◆ **RECORDS TO USE**

* BEGIN *

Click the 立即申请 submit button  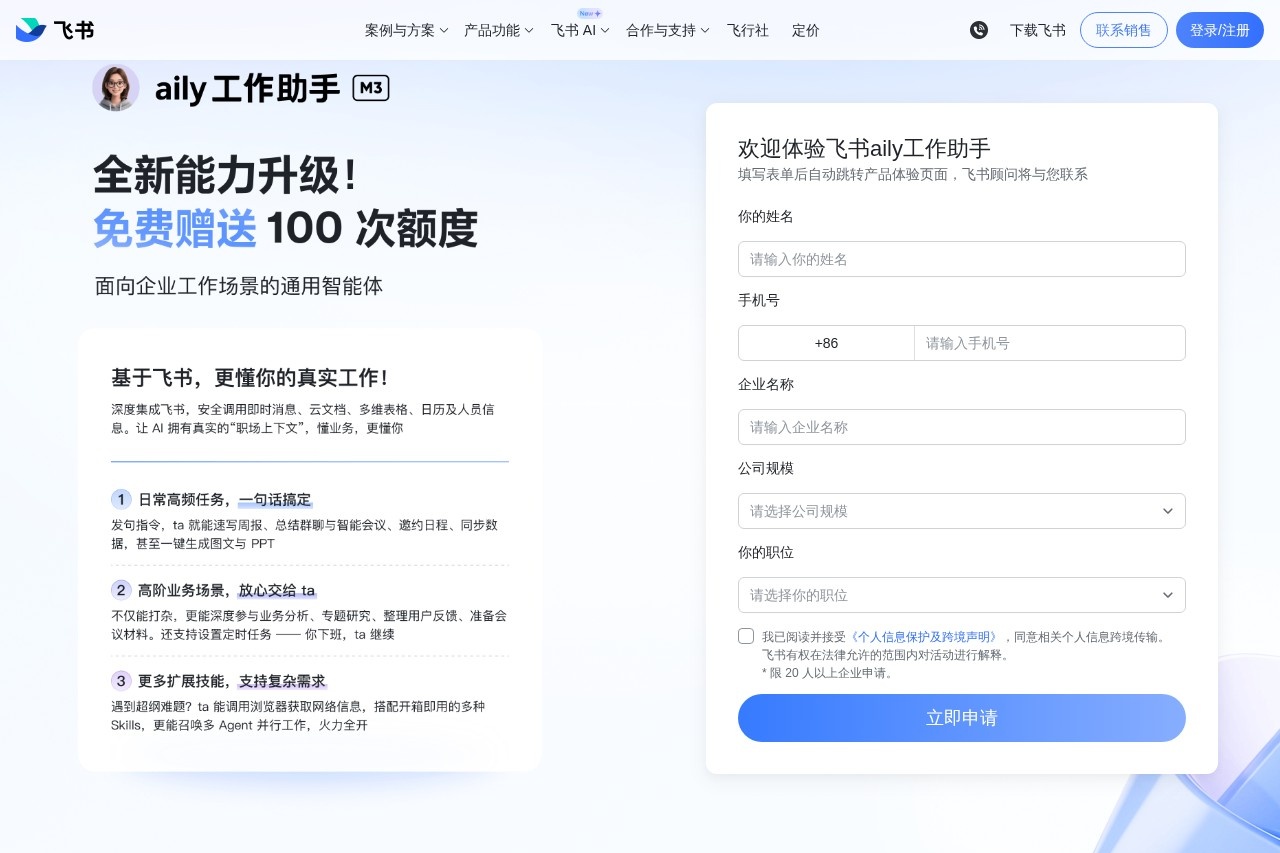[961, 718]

* END *
* BEGIN *

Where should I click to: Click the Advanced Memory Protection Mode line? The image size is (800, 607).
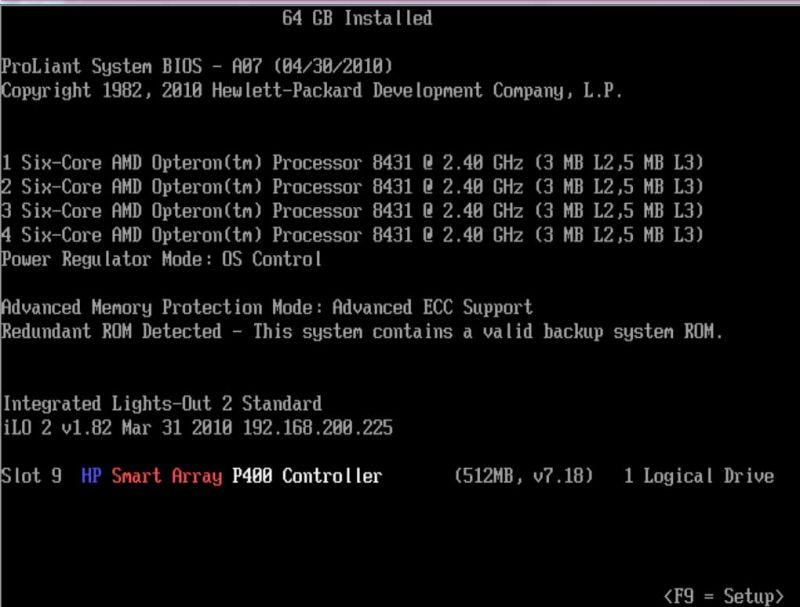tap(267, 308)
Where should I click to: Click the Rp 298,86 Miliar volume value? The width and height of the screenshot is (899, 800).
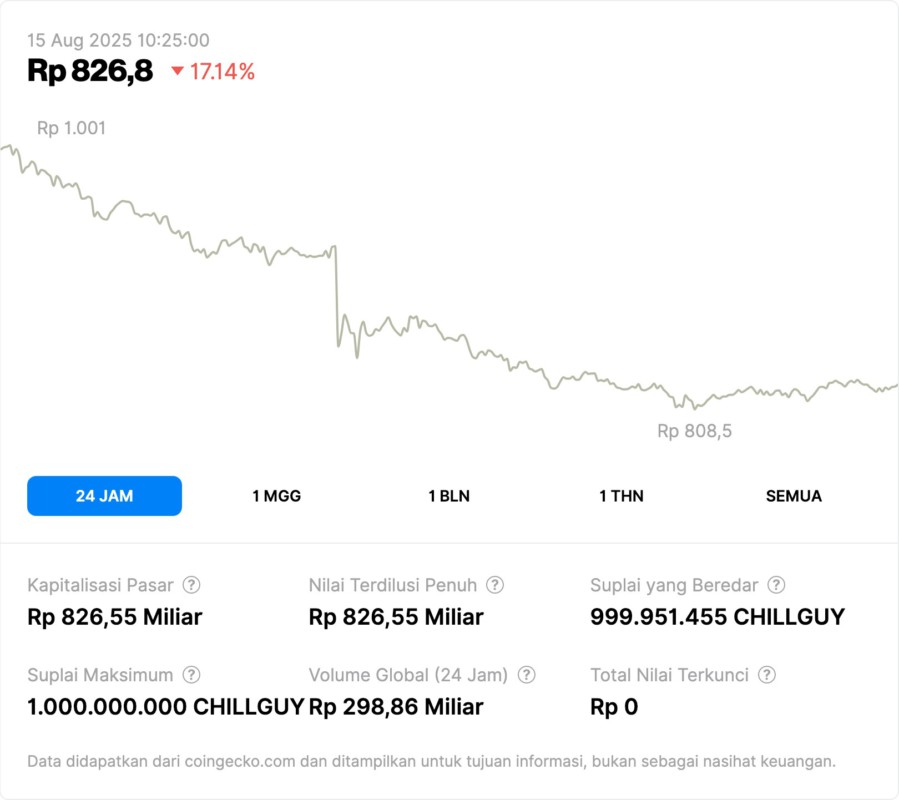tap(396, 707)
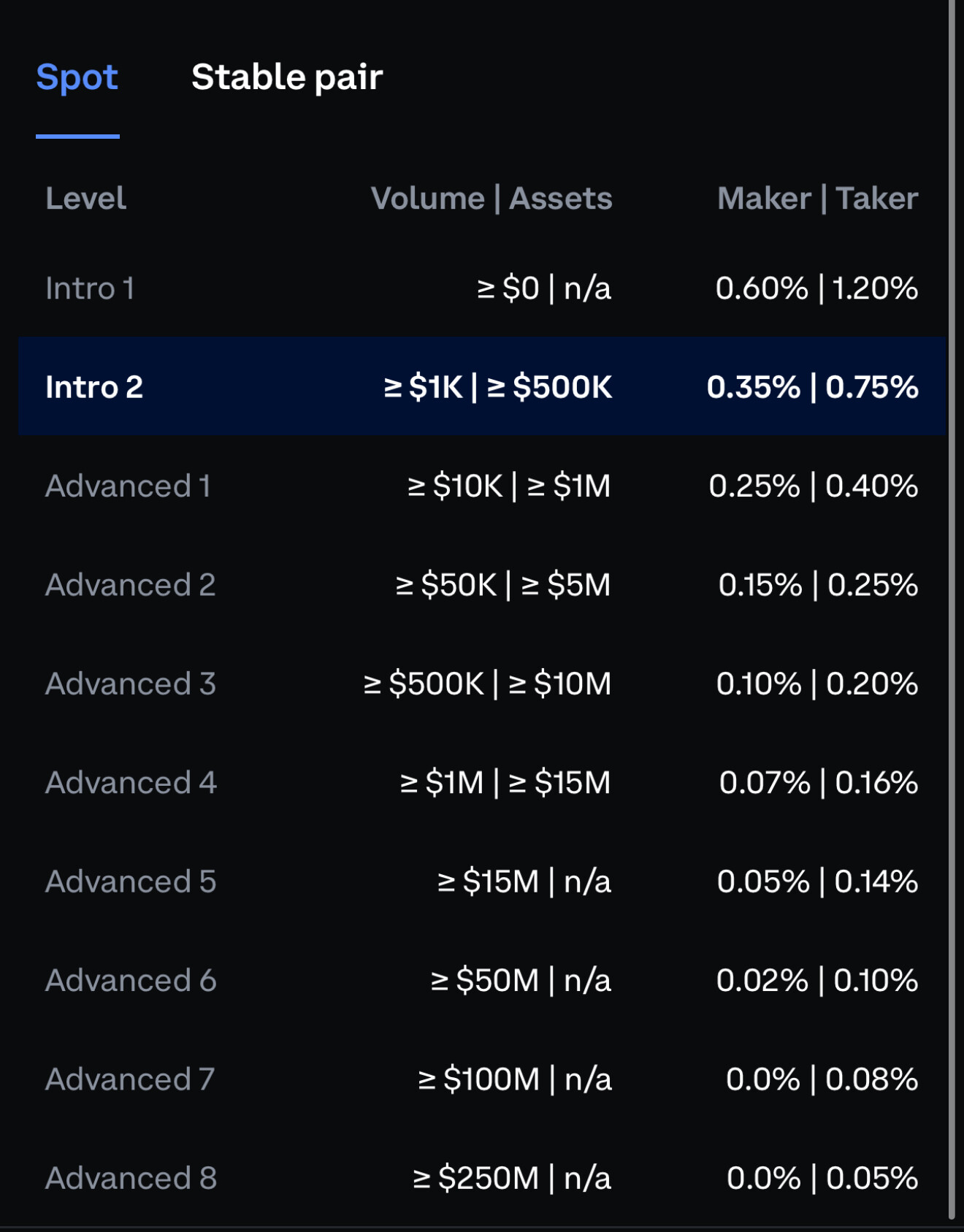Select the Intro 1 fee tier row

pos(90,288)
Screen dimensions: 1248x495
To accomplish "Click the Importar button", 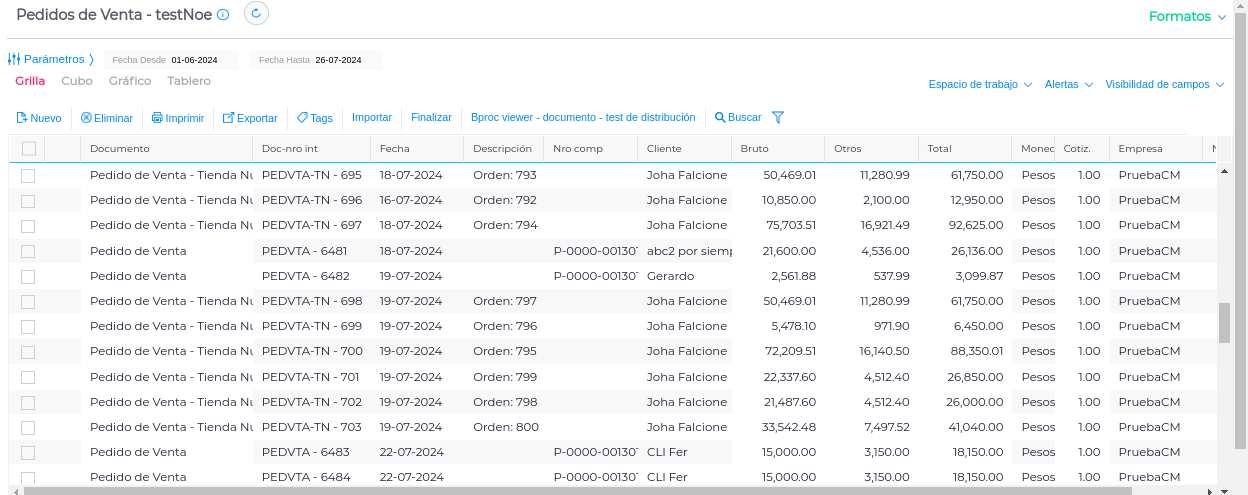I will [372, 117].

* END *

◆ **EXERCISE**
Show each line of the data above that contains the string "Where". Case counts.

◆ **ANSWER TO THIS TASK**
Where should I click to: Click the Advanced Memory Protection Mode line? The image size is (800, 607).
Where should I click to: Click the Rp 298,86 Miliar volume value? The width and height of the screenshot is (899, 800).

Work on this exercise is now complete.